While it is true that some small percentage of the loonies who came out to disrupt the town halls may have some serious concerns, the numbers of those paid or promoted dissenters will pale in comparison to the strong number of organized Democrats, such as those who forced Senator Joe Lieberman out of the Party and will probably unseat him in his next election. In other areas, Democrats have simply organized and brought Independents into the tent to throw out long-entrenched Republican incumbents.
Why is this working for the Democrats? Everything lines up. The health insurance industry will not confess its guilt and surrender to a slightly less profitable business model. The damage to the public has been so huge that almost everyone, even those with currently good care, are either very scared of a future without reform or are at least very nervous about their own situation. Finally, the corrupt and pro-business, pro-wealth policies of the last 28 years, minus 4 for Clinton, resulted in a huge reaction in favor of the Democratic Party in the 2006 and 2008 elections. Health care is one of the major political promises the Democrats intend to keep.
Health care reform is not good news for Republicans. But worse news is what will happen if they are seen, as they already are by many, to be obstructing a program that the people want in favor of an industry that many people hate.
By the way…early August Harris poll….55% in favor of new program, 30% against. Follow up…would it be valuable to have more choice in health care 70% agree.
And finally–an example of the kinds of things we read every day that make us so confident….but still working hard.
“A new poll by a nonpartisan, D.C.-based research group finds truly overwhelming support for the public option. The kicker: The poll was bankrolled partly by previous opponents of health care reform, including one of the nation’s best-known insurance companies.

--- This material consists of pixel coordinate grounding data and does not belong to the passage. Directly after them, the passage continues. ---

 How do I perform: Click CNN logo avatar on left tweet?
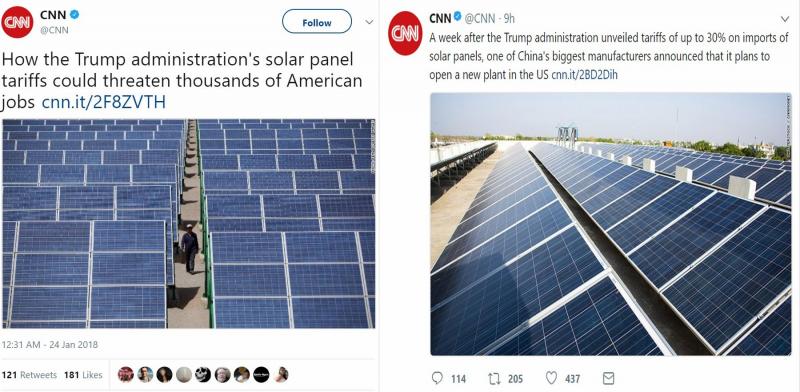(17, 22)
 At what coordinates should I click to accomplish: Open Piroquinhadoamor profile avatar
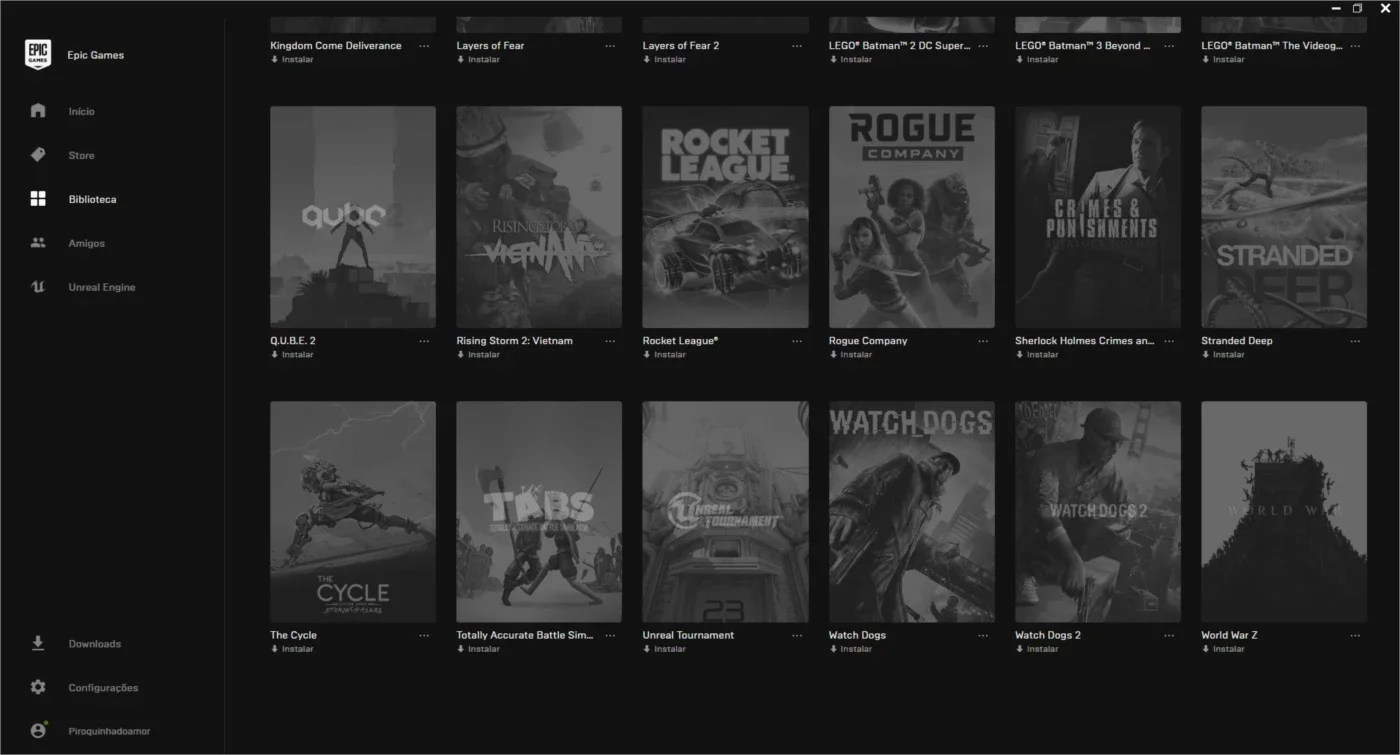click(x=38, y=731)
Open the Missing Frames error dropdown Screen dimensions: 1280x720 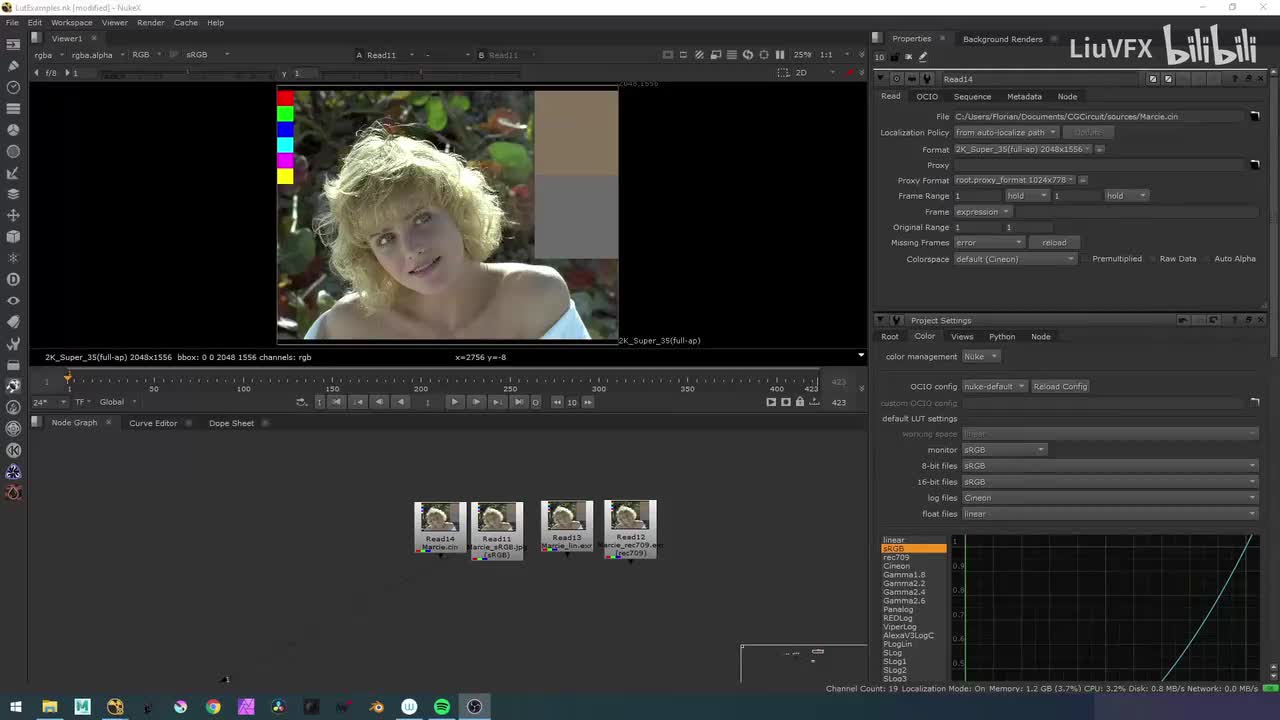coord(989,243)
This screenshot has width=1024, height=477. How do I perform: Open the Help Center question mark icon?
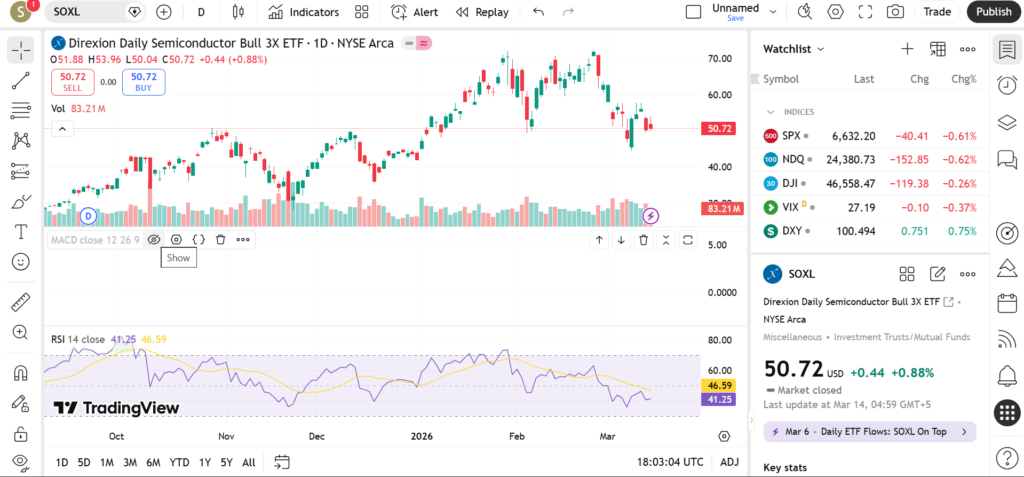tap(1007, 457)
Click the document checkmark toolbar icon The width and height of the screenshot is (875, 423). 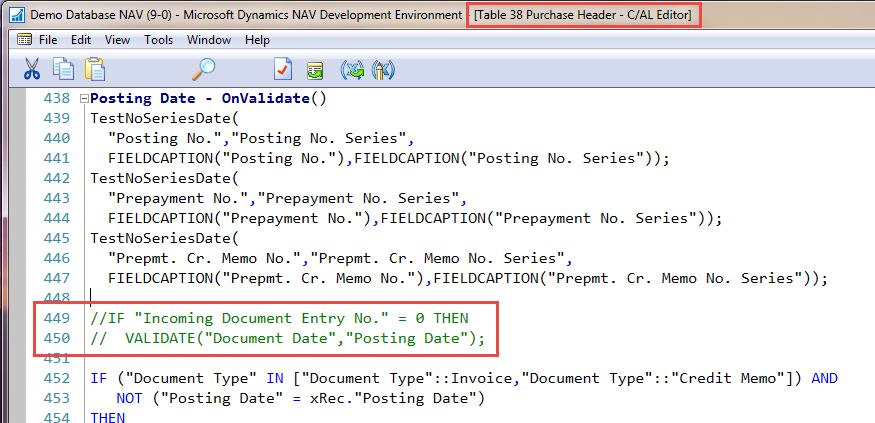283,69
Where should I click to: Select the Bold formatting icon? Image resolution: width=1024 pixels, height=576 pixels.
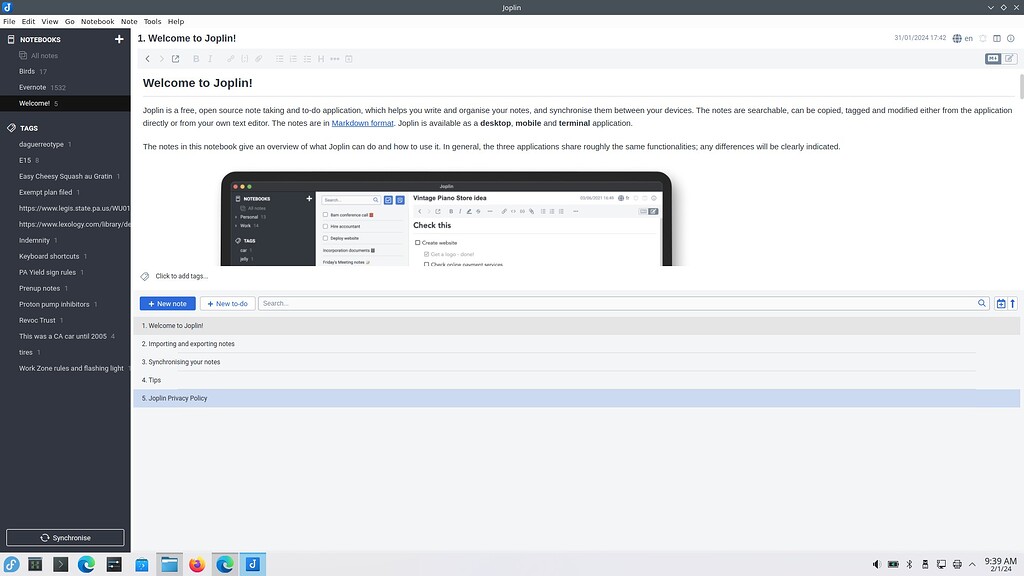coord(196,59)
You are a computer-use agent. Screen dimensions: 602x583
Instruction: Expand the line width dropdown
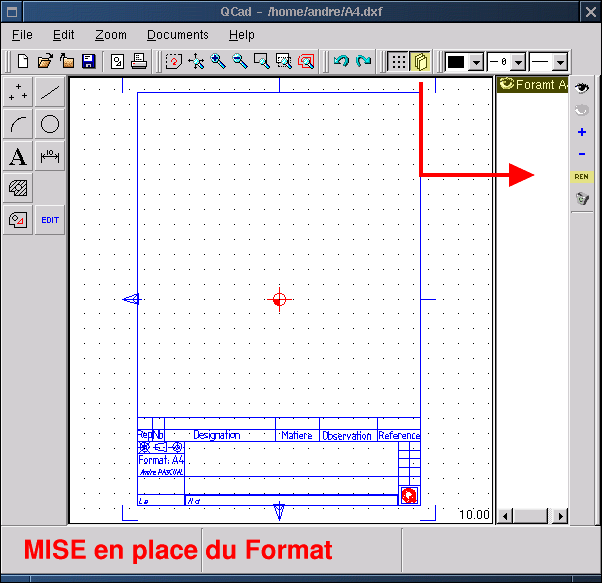coord(518,62)
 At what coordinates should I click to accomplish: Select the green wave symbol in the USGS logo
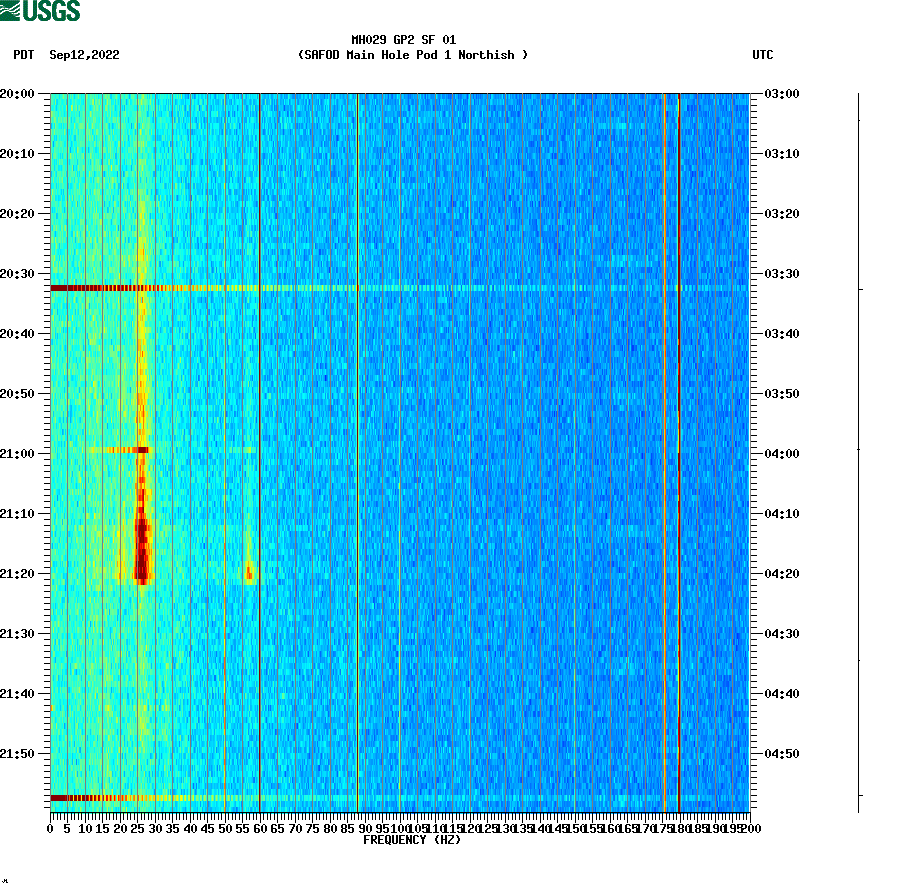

The poll — which was just released by the Employee Benefit Research Institute, a D.C. policy think tank — finds that a majority (53%) strongly back the availability of a public plan, while another 30% “somewhat” support it. That’s a total of 83% in favor of a public plan — a staggeringly large majority.
Even more interesting, guess who paid for the poll? From the release:
This survey was made possible with support from AARP, American Express, Blue Cross Blue Shield Association, Buck Consultants, Chevron, Deere & Company, IBM, Mercer, National Rural Electric Cooperative Association, Principal Financial Group, Schering-Plough Corp., Shell Oil Company, The Commonwealth Fund, and Towers Perrin.
Not exactly a band of raging lefties. The American Association of Retired Persons and Blue Cross Blue Shield were among the opponents of HillaryCare in the 1990s.”